[Paper] [arXiv] [Supplementary Material]
Implementation for the ABAW@ECCV 24 workshop paper "Massively Multi-Person 3D Human Motion Forecasting with Scene Context".
This code was tested with Python 3.10. Install all dependencies with
pip install -r requirements.txt
Download the Humans in Kitchens and unpack its content to data/, such that data/ contains poses/, scenes/, and body_models/.
Preprocess the dataset using
python sast/data/multi_person_data.py hik SAST.yaml
This will load pose information from Humans in Kitchens and store them at data/hik_[ABC].
Train the model with
python train.py SAST.yaml
Generate model outputs for all sequences in the Humans in Kitchens evaluation set using hik.eval.Evaluator.
python eval.py path/to/model data/
This will create a file eval.pkl that can be analyzed using Humans in Kitchens evaluation code.

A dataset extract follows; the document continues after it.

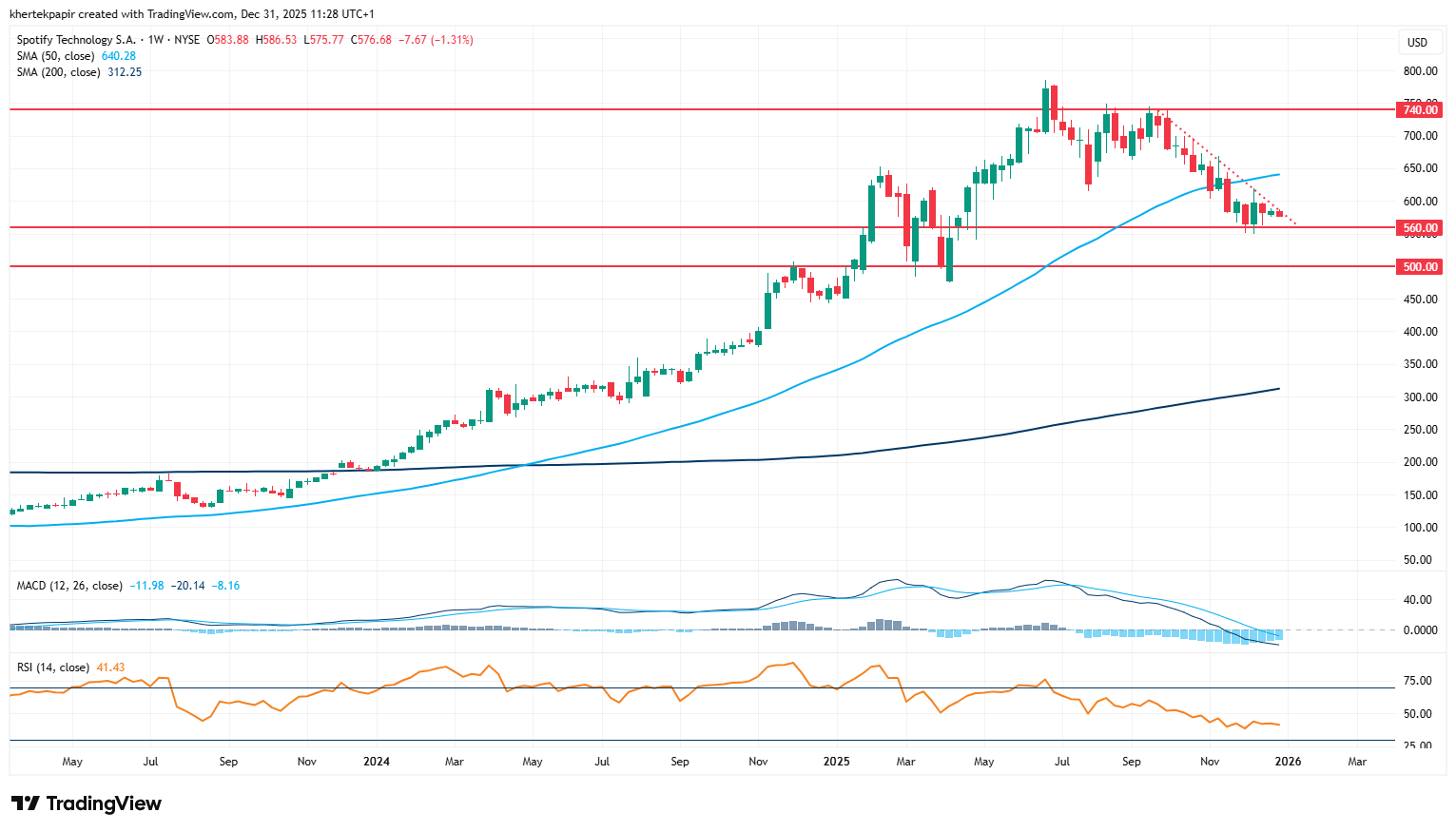
Task: Click the 2026 year label on time axis
Action: (x=1288, y=762)
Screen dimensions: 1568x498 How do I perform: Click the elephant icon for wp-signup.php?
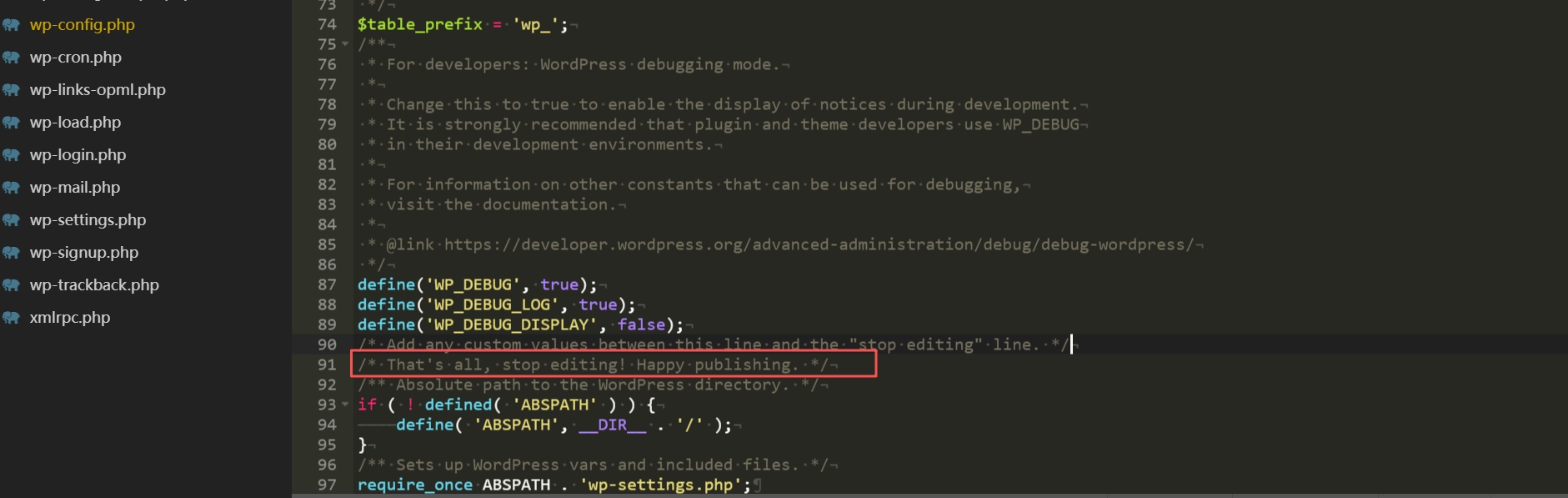pos(11,253)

metric_calculation.py documents how we calculate the metrics reported in the paper based on the eval files of our and baseline models. You probably need to adjust paths to files to run the script.
If you found this repository useful, please cite
@inproceedings{mueller2024sast,
author = {Felix B. Mueller and
Julian Tanke and
Juergen Gall},
title = {Massively Multi-person 3D Human Motion Forecasting with Scene Context},
booktitle = {Computer Vision - {ECCV} 2024 Workshops - Milan, Italy, September
29-October 4, 2024, Proceedings, Part {XV}},
series = {Lecture Notes in Computer Science},
volume = {15637},
pages = {130--147},
publisher = {Springer},
year = {2024},
url = {https://doi.org/10.1007/978-3-031-91581-9\_10},
doi = {10.1007/978-3-031-91581-9\_10},
}